Canada opens in a group with Argentina, England and the U.S. England placed fourth in the 2013-14 season standings while Argentina was ninth and the U.S. 13th.
There is more at stake on the circuit this season with the top four teams qualifying for the 2016 Olympics where the sport will make its Games debut. One team will advance from each of six IRB regional competitions, with another coming from a world playoff. Brazil, as host country, qualifies automatically.
"I don't think anyone here needs any extra incentive when we play the U.S. but there are those extra things there," Herring said. "Ideally we want to strive to not take it down to a one-off (qualification) game but if that's what it comes down to, that's further down the track I think.
"First and foremost for us is to just keep performing on a regular basis on the circuit and part of that is beating U.S.A. consistently."
Herring, 34, is a New Zealand native who played for the Highlanders and Hurricanes in New Zealand from 2001 to 2007, and for the Leicester Tigers in England from 2007 to 2009. He was an assistant coach at Leicester before moving to Japan to coach the NEC Green Rockets.
While Canada enjoyed a breakthrough season in 2013-14, its campaign started poorly with rocky performances in Australia, Dubai and South Africa.
Other teams have the advantage of longer pre-Series sevens camps while Canada splits its players with the 15-man squad. While Herring says he had two good weeks to prepare with his squad, at one stage ahead of the tournament Canada had just four fit players available for training.
The Canadian women's sevens team will also be Down Under, playing three weekend games against Australia as part of its preparation for the Women’s Sevens World Series, which opens Dec. 4 in Dubai.
The Canadian women, third on the circuit last season will spend most of October training in Australia.
Justin Douglas, Abbotsford RFC, Abbotsford, B.C.; Sean Duke, UVIC Vikes, Vancouver; Mike Fuailefau, Castaway Wanderers, Victoria; Lucas Hammond, Toronto Nomads, Toronto; Ciaran Hearn, Castaway Wanderers, Conception Bay South, N.L.; Harry Jones, Capilano RFC, North Vancouver; John Moonlight (capt.), James Bay AA, Pickering, Ont.; Jack Smith, James Bay AA, Lakefield, Ont.; Conor Trainor, UBCOB Ravens, Vancouver; Jake Webster, James Bay AA, Lindsay, Ont.; Jordan Wilson-Ross, James Bay AA, Alliston, Ont.; Adam Zaruba, Capilano RFC, Vancouver.

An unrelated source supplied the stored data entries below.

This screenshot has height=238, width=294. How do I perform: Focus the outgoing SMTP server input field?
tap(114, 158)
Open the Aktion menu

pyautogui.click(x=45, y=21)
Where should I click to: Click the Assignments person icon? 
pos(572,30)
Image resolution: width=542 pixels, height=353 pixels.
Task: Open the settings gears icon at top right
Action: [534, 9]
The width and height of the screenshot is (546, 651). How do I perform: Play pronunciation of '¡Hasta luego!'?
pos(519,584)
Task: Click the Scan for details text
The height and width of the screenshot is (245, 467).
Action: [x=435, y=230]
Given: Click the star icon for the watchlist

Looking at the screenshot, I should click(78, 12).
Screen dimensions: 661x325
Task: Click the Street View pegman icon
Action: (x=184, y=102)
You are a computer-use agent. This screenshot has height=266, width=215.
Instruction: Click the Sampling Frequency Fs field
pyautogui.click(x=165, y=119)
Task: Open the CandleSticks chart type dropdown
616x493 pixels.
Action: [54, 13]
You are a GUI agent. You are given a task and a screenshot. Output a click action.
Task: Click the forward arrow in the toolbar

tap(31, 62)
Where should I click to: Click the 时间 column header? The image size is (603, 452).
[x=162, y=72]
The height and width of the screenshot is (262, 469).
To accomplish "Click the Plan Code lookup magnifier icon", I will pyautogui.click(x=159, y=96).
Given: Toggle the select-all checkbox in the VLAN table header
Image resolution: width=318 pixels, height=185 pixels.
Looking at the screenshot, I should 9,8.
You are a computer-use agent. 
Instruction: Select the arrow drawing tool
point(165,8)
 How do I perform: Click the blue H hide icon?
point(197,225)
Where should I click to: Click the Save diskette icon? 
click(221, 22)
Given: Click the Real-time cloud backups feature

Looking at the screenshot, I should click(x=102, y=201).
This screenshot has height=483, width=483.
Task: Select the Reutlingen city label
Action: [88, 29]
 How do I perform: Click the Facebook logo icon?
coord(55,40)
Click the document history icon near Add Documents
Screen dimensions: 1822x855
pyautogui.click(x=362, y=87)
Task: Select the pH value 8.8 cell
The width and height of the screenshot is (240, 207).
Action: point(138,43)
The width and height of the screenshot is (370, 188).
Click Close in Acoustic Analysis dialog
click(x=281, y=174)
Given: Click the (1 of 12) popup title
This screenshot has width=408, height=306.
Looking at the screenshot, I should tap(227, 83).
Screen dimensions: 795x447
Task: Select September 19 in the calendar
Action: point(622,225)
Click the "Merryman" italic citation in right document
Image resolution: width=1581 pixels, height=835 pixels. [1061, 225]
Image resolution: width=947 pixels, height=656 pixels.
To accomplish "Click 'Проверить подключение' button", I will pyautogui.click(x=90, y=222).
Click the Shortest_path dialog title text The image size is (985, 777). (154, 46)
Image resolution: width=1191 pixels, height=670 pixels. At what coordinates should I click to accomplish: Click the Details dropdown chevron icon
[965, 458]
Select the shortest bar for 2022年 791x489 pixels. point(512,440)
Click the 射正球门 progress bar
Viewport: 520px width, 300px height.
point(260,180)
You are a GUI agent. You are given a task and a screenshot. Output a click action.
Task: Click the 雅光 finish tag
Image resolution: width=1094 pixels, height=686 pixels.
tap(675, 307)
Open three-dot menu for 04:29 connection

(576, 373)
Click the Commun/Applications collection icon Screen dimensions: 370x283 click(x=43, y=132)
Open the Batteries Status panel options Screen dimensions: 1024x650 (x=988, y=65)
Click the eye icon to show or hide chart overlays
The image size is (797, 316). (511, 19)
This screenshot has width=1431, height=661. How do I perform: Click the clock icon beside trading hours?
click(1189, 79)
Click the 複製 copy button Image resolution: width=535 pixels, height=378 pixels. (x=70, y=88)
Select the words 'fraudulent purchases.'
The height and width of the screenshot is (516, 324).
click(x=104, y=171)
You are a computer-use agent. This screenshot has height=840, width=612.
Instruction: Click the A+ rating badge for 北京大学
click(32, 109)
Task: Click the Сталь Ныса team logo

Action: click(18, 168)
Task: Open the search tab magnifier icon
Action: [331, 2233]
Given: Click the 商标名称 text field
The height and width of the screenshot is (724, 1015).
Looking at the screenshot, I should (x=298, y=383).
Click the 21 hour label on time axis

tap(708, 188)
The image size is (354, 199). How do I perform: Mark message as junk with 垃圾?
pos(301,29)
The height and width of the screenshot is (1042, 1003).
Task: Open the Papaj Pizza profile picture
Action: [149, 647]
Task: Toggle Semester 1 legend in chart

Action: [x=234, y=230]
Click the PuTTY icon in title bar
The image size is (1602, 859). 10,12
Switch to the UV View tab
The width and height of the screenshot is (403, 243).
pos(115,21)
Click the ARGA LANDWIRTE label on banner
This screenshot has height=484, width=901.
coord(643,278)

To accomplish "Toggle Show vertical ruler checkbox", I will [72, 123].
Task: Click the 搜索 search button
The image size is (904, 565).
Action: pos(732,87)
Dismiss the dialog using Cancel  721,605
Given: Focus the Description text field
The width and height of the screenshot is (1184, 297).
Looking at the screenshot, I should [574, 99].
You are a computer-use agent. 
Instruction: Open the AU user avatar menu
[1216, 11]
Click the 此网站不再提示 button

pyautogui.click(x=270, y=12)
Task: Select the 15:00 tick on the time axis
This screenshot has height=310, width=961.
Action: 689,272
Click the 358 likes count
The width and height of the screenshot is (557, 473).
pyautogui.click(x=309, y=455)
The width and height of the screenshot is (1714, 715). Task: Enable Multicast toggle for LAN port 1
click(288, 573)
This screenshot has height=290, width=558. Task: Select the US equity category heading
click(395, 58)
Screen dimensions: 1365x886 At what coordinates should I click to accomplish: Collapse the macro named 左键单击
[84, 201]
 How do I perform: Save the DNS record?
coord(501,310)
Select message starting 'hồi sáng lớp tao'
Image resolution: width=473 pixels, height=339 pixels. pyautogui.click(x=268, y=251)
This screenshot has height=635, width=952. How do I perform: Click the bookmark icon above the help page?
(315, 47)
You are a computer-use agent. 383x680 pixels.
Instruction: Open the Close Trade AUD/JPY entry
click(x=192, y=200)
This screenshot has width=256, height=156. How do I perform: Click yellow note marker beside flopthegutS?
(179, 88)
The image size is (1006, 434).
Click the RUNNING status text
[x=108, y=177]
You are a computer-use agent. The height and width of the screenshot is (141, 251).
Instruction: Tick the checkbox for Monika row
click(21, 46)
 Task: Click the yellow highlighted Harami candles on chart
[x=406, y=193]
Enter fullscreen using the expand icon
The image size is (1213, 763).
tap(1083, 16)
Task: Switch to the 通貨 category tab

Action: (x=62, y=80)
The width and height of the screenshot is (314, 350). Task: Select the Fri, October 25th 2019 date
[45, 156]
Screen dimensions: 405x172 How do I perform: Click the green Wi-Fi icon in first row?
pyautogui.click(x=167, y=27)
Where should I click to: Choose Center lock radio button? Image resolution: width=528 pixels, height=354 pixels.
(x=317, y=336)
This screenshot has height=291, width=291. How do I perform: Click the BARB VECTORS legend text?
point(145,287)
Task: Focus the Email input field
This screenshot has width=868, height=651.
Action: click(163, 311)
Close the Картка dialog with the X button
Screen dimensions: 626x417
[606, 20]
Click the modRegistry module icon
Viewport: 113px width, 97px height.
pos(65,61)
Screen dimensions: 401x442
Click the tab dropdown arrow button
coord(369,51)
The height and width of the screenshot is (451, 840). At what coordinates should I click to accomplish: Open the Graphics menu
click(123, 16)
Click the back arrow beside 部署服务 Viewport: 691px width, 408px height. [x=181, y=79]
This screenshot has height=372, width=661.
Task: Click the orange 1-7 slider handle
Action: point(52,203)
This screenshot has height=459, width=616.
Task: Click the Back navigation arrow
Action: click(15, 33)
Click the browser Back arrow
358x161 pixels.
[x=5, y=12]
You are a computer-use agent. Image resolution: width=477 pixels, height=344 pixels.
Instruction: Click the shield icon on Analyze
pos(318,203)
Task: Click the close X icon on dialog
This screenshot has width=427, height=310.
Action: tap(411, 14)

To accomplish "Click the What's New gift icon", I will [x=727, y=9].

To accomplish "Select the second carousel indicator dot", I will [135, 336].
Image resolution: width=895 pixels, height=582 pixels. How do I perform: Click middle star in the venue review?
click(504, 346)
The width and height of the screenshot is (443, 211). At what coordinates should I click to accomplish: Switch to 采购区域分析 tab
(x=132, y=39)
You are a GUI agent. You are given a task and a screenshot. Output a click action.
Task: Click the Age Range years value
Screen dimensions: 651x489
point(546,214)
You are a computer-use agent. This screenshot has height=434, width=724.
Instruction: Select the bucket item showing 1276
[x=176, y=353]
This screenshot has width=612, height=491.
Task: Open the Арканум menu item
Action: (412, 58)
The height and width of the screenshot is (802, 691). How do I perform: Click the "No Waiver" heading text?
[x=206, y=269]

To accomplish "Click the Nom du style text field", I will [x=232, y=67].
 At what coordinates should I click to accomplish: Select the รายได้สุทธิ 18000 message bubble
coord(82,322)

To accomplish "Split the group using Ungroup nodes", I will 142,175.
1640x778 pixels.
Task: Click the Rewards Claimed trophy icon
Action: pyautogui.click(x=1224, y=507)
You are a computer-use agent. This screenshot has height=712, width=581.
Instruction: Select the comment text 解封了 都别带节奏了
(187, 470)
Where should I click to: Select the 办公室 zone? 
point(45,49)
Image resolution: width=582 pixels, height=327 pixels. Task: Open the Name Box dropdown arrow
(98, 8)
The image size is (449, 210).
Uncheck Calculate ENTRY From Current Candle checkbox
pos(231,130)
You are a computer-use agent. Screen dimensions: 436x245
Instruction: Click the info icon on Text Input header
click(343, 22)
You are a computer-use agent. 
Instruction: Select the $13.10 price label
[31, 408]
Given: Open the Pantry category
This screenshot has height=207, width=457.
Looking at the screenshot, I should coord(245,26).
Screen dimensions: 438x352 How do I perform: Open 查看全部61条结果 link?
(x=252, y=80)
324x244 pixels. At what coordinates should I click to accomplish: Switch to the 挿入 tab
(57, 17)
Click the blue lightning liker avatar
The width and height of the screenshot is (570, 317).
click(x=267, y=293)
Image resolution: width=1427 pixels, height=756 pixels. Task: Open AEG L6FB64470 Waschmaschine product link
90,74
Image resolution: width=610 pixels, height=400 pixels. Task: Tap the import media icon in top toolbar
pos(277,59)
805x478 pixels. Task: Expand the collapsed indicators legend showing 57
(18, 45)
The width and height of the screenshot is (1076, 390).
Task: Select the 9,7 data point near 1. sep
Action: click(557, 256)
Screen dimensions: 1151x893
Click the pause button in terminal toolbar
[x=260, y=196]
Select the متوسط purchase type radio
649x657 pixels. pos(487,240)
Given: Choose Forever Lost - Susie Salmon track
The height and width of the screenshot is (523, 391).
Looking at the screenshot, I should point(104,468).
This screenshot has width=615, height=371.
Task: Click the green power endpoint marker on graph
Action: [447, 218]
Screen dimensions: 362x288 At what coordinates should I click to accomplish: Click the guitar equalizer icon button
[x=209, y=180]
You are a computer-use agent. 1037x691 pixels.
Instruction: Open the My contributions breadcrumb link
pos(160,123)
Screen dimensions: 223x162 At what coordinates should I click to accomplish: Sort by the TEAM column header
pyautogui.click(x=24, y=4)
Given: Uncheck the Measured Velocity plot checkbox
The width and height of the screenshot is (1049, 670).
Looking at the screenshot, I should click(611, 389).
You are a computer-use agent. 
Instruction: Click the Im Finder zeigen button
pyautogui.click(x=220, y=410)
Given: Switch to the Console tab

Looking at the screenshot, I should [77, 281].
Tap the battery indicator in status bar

Elissa Alarie, Ste-Anne-de-Bellevue Rugby Club, Trois-Rivieres, Que.; Emily Belchos, Markham Irish RFC, Barrie, Ont.; Hannah Darling, Peterborough Pagans, Warsaw, Ont.; Arielle Dubissette-Borrice, Toronto Scottish RFC, Toronto; Bianca Farella, Town of Mount Royal RFC, Montreal; Paige Farries, Druid RFC, Red Deer, Alta.; Julia Greenshields, Sarnia Saints, Sarnia, Ont.; Magali Harvey, Club de Rugby Quebec, Quebec City; Sara Kaljuvee, Toronto Scottish RFC, Pickering, Ont.; Jennifer Kish, Edmonton Rockers RFC, Edmonton; Ghislaine Landry, Toronto Scottish RFC, Toronto; Kayla Mack, Wild Oats RFC, Saskatoon; Mandy Marchak, Capilano RFC, Winnipeg; Kayla Moleschi, Williams Lake Rustlers, Williams Lake, B.C.; Karen Paquin, Club de Rugby Quebec, Quebec City; Nadia Popov, Aurora Barbarians, Newmarket, Ont.; Kelly Russell, Toronto Nomads, Bolton, Ont.; Ashley Steacy, Lethbridge Rugby Club, Lethbridge, Alta.